Background and Issues: Stroke is the leading cause of dysphagia with 42% to 67% of patients presenting with dysphagia within 3 days. Patients admitted to Fisher-Titus Medical Center with stroke-like symptoms were often missed for dysphagia screening or given oral medication prior to a screening. After investigation, it was discovered that the screening process and the electronic medical record (EMR) were too lengthy, hard to remember to complete, and not mandatory fields. The purpose of this initiative was to leverage the EMR to improve staff compliance rates to Healthcare Facilities Accreditation Program (HFAP) stroke accreditation standards of dysphagia screening for TIA and ischemic stroke patients. Methods: A multidisciplinary team was formed to analyze factors contributing to missed dysphagia screenings. The team then modified the EMR to make it more lean and effective. Changes to the EMR included: addition of a mandatory “Risk Factors for Stroke” check box targeting vague stroke symptoms; auto-population of the dysphagia screen form when a “risk factor” was selected; and implementation of a rapid screen format. Dysphagia screening rates were monitored over 16 quarters.

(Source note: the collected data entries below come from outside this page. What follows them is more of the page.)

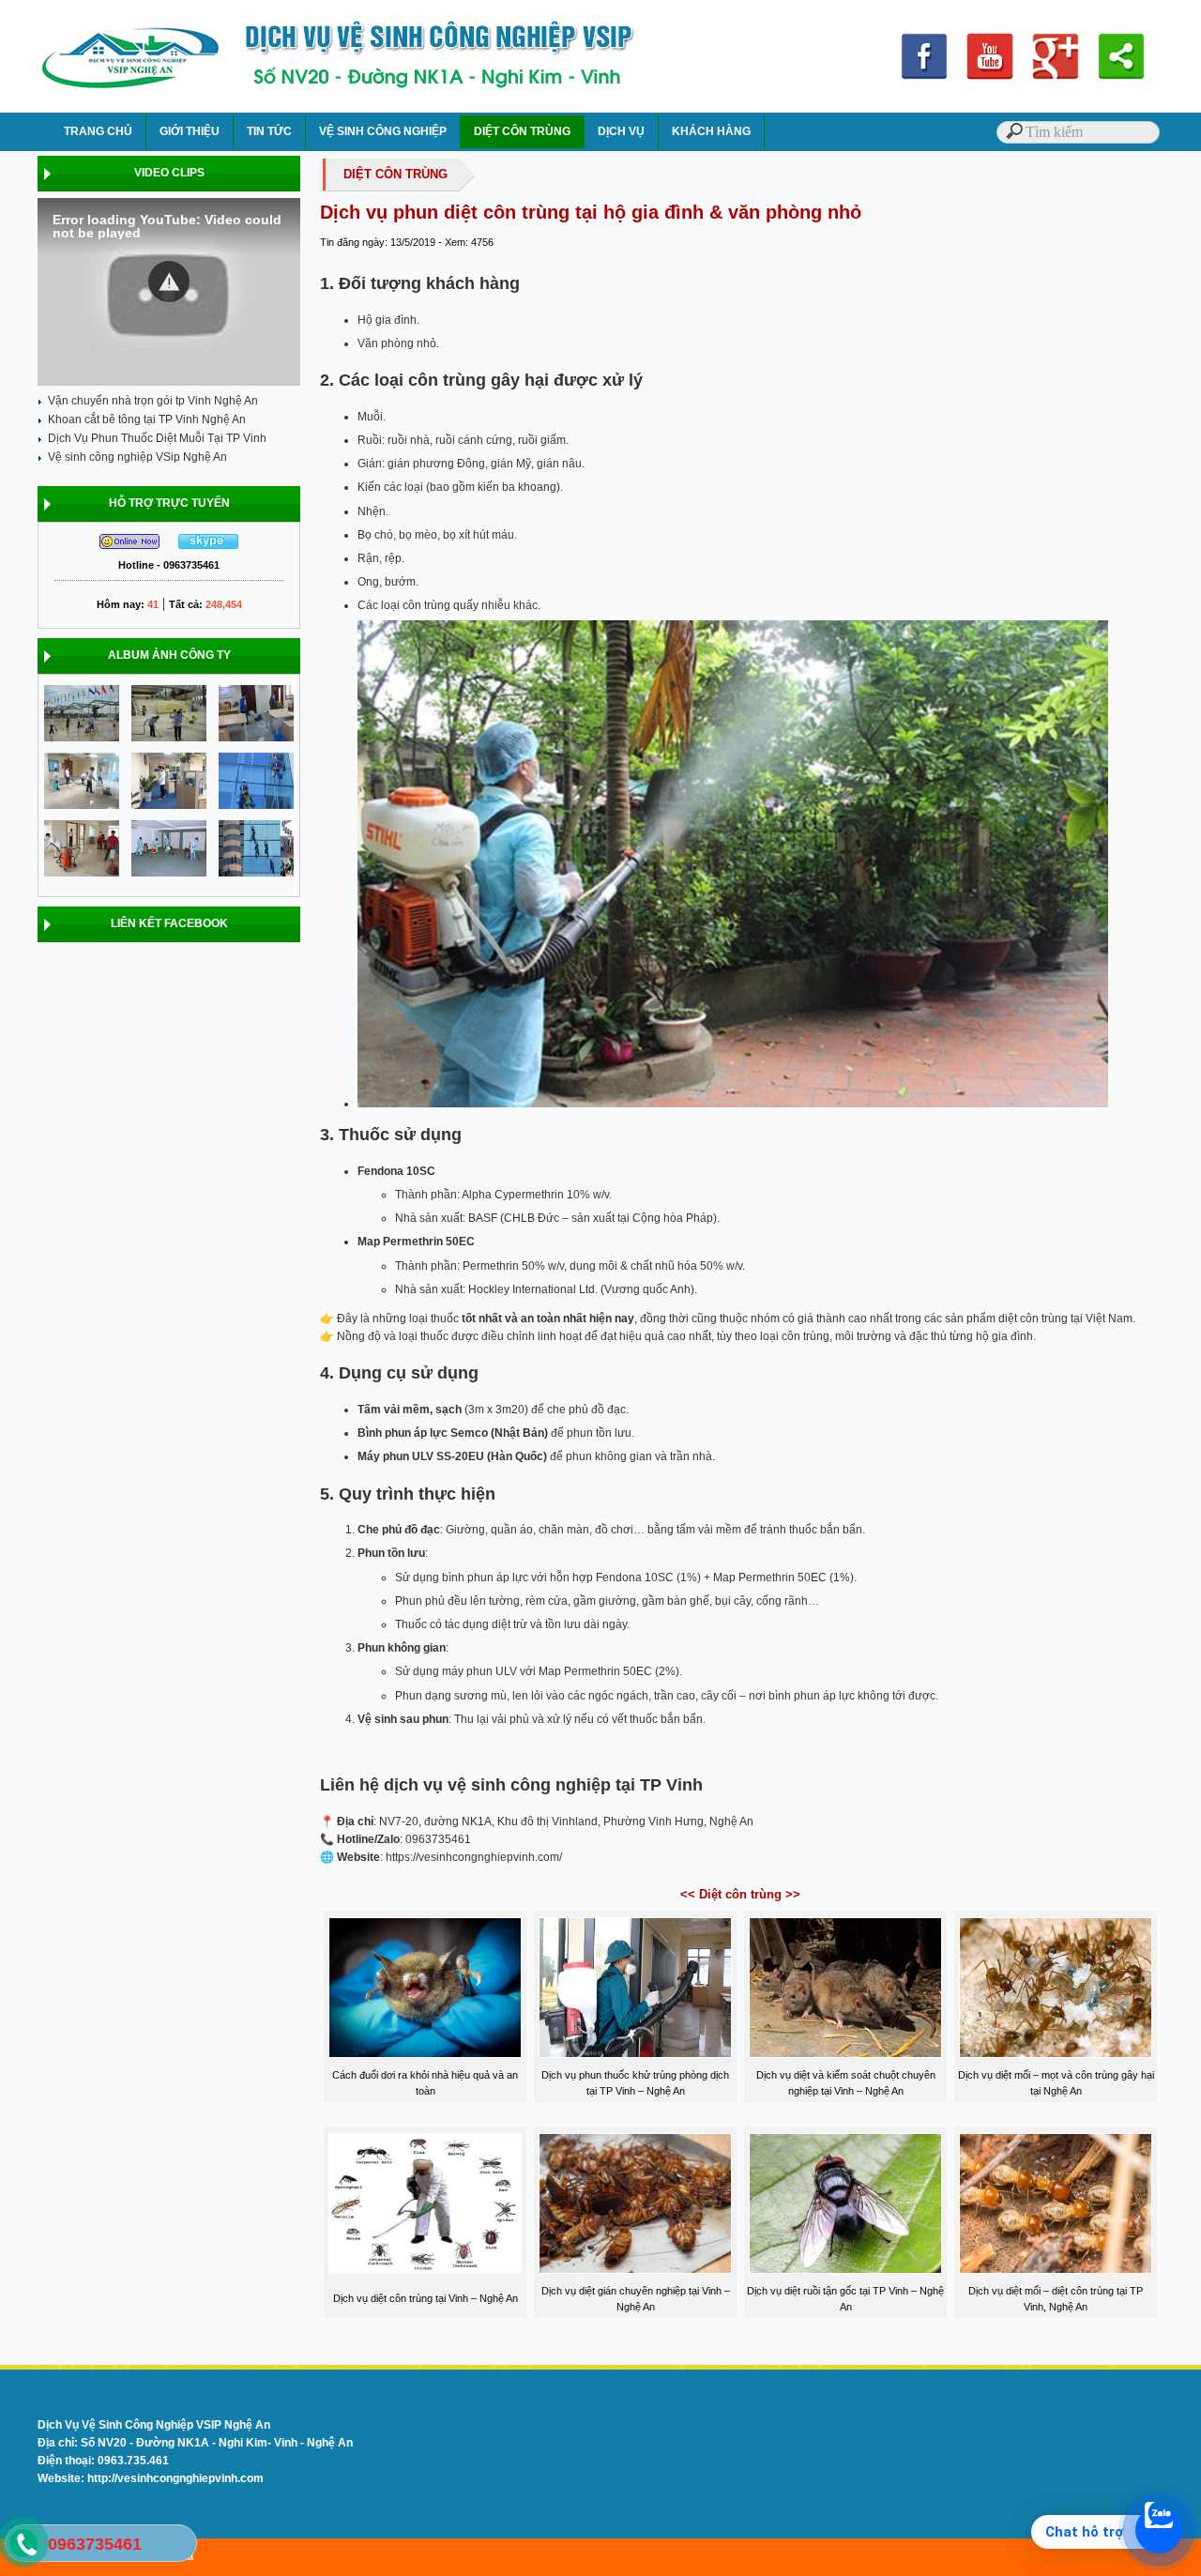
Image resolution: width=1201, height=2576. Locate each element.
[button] (169, 281)
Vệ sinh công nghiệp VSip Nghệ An (137, 457)
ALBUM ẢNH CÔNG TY (169, 655)
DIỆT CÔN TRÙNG (522, 131)
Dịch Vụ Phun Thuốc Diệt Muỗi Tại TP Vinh (157, 438)
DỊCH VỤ (621, 131)
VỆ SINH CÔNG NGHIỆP (383, 131)
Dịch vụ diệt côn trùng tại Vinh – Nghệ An (425, 2298)
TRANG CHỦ (98, 131)
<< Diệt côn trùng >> (740, 1894)
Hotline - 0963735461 (169, 565)
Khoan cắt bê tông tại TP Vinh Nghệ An (147, 419)
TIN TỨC (269, 131)
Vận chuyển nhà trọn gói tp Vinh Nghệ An (153, 400)
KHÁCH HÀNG (711, 131)
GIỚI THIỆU (190, 131)
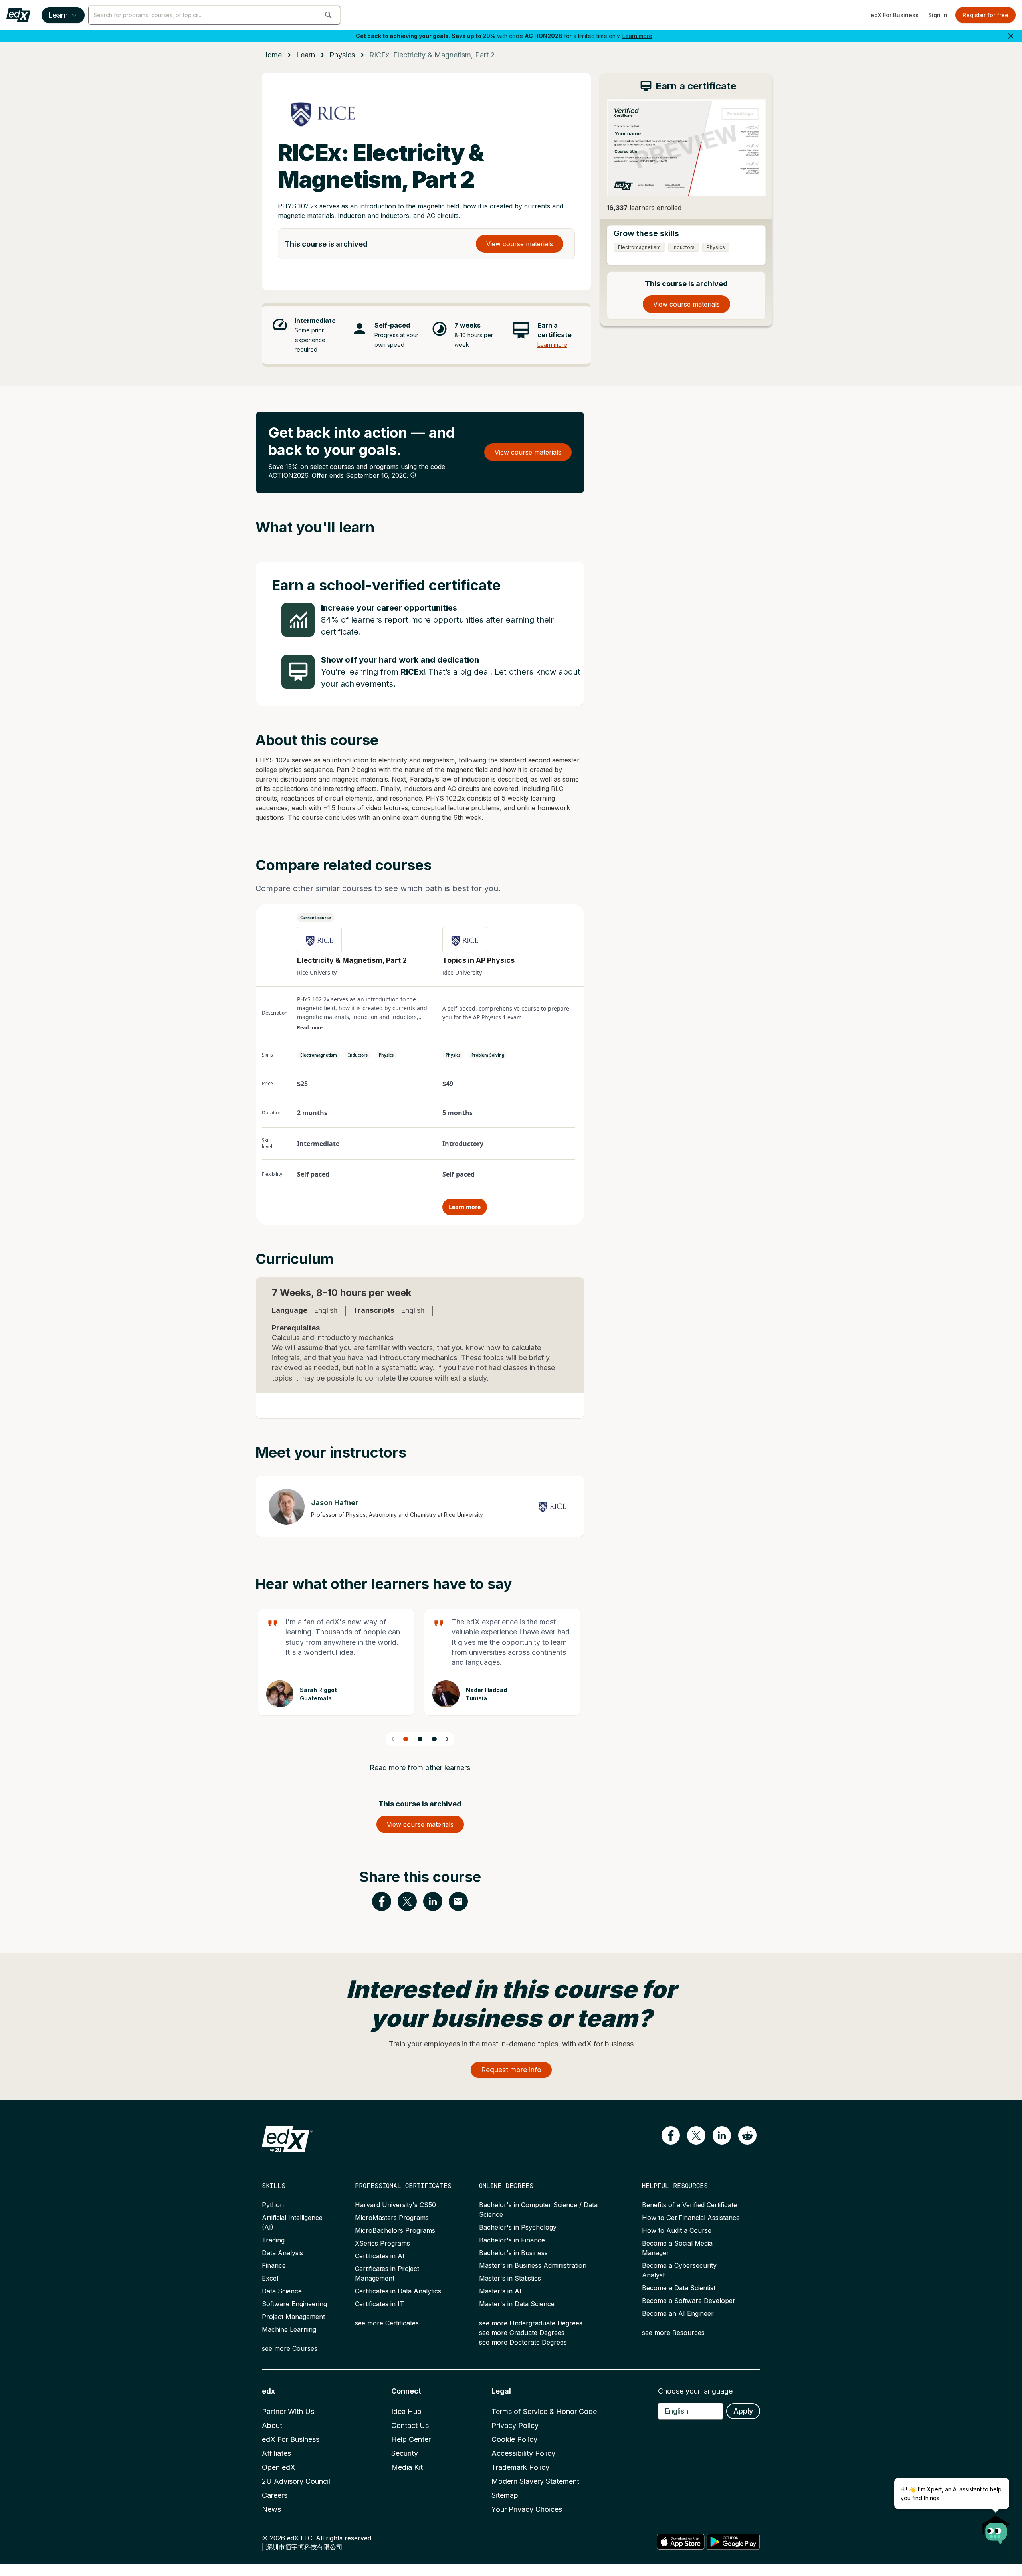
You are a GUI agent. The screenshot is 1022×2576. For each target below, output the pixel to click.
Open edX (278, 2467)
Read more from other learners (420, 1767)
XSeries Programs (382, 2243)
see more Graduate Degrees (521, 2333)
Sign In (937, 15)
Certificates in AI (379, 2256)
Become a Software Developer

Results: The purpose of the initiative to improve the EMR, streamline the screening process, and increase staff compliance rates of dysphagia screening to HFAP standard of >85%. This goal was met. Prior to the changes in the EMR, compliance rates in 2011 were inconsistent and significantly below threshold. The multidisciplinary team was formed in Q1 2012, began changes in the EMR Q3 2012, and concluded changes in Q1 2014. Since conclusion of EMR revisions the threshold has been consistently exceeded. Conclusions: Our data suggests that optimizing the use and functionality of EMR formats improve compliance rates of dysphagia screenings. In our sample, after completion of EMR changes compliance rate averaged 96%. Other institutions who wish to improve compliance rates of dysphagia screenings (and potentially other clinical standards) should consider evaluating their current EMR format, delineating its strengths/weaknesses by interviewing team members, and revising to optimize compliance.